Among the hostile rocks, the snow and the ice, barely inclined to welcome life, there is a body without identity, totally naked and deprived.
Will he succeed to merge in this set, in this infinity of accidents? Will he know how to be similar to the animal that reigns on its own territory?
This desperate attempt to transform this being into a body, for it to be accepted or re-accepted by a matrix completely foreign to the human substance, is very moving.
This is when he is nothing but a species, a man from thousands of years ago, forced to know himself and to adapt himself to the outside conditions which are nothing but threats. (...)
Ruben Brulat live here and there and is 24 years old.
He loves that skin, the earths skin,
and what he loves even more is to get skin to skin with her,
or ask fellows to do so.
For Brulat, photography is about capturing humanity expressing convictions– as was evidenced in Immaculate and Primates, his series of images of a business area and the relationship between Human beings and their environment by day and by night, using his naked body to create those powerful scene. Brulat says “I want to understand why people, groups and societies behave the way they do.”

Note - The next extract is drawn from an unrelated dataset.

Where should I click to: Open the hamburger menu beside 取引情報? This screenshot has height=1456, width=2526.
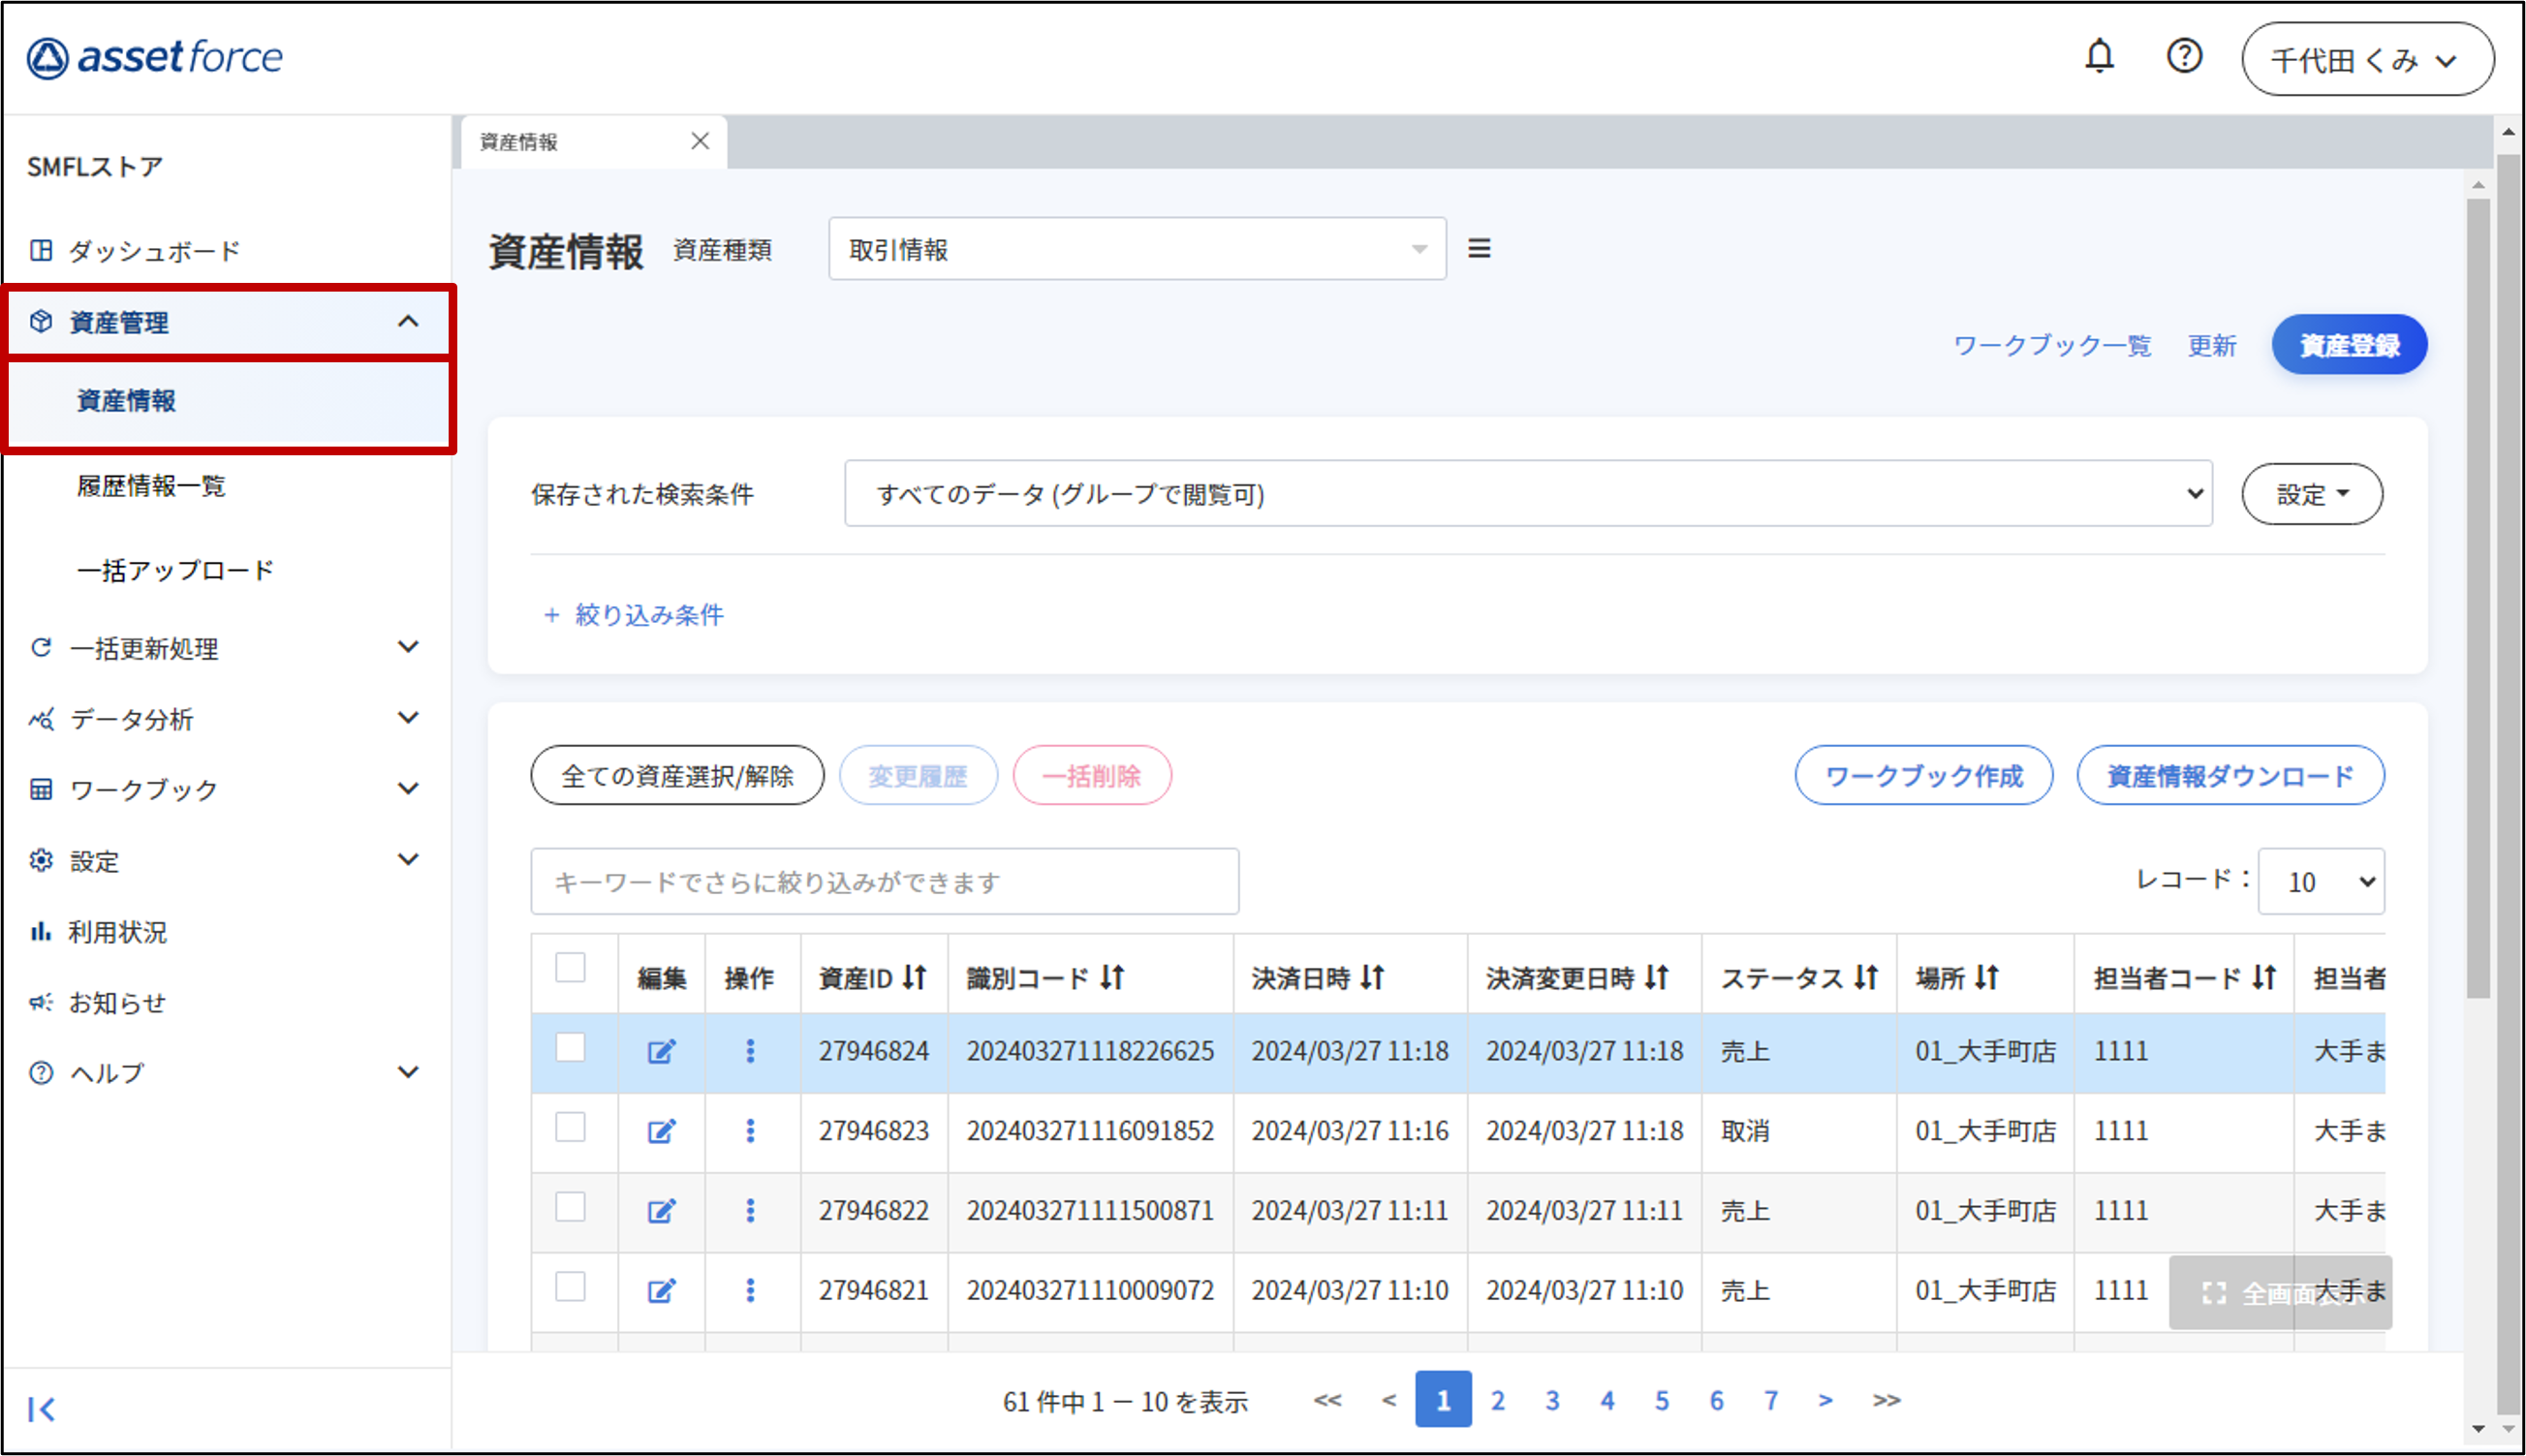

“What shocked me with Immaculate was that this neighborhood lived just for a system, and when at night the system stops, when there is no need to activate it, it simply dies, a system created by Humans, sustained by Humans leave absolutely no love, no happiness, no sadness. No place to any kind of living.
I am fascinated by places where the beauty of Human beings has gone.”
It makes sense then that Brulat focused his attentions on a series of photographs about the Human in the environment, depicting ‘the vulnerability and the smallness of our species.’ Showing a small figure facing the threats of an hostile environment. In ten years time, he hopes to have brought both happiness and sadness to people via his work, but most of all hopes that not all his expectations will come to fruition.
‘Otherwise, in a way, it will be really boring!’ And that’s one adjective we would not associate with Brulat.”